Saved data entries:

◇ ◇ ◇ ◇

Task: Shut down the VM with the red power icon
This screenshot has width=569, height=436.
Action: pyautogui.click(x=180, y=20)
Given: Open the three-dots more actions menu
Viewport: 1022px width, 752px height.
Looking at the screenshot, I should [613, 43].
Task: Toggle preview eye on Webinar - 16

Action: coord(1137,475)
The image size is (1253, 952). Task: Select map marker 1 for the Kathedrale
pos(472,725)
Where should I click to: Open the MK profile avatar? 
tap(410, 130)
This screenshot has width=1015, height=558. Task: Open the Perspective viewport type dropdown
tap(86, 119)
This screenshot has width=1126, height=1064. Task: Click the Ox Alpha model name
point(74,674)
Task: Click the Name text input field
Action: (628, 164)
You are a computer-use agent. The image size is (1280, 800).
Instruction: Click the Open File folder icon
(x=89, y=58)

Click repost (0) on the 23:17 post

◇ ◇ ◇ ◇

• **What the task asks**: Each of the entries must be set down exactly, none omitted.

• **Task result**:
Task: Shut down the VM with the red power icon
This screenshot has width=569, height=436.
Action: pyautogui.click(x=180, y=20)
Given: Open the three-dots more actions menu
Viewport: 1022px width, 752px height.
Looking at the screenshot, I should [613, 43].
Task: Toggle preview eye on Webinar - 16

Action: coord(1137,475)
The image size is (1253, 952). Task: Select map marker 1 for the Kathedrale
pos(472,725)
Where should I click to: Open the MK profile avatar? 
tap(410, 130)
This screenshot has width=1015, height=558. Task: Open the Perspective viewport type dropdown
tap(86, 119)
This screenshot has width=1126, height=1064. Task: Click the Ox Alpha model name
point(74,674)
Task: Click the Name text input field
Action: (628, 164)
You are a computer-use agent. The image size is (1280, 800).
Instruction: Click the Open File folder icon
(x=89, y=58)

Click repost (0) on the 23:17 post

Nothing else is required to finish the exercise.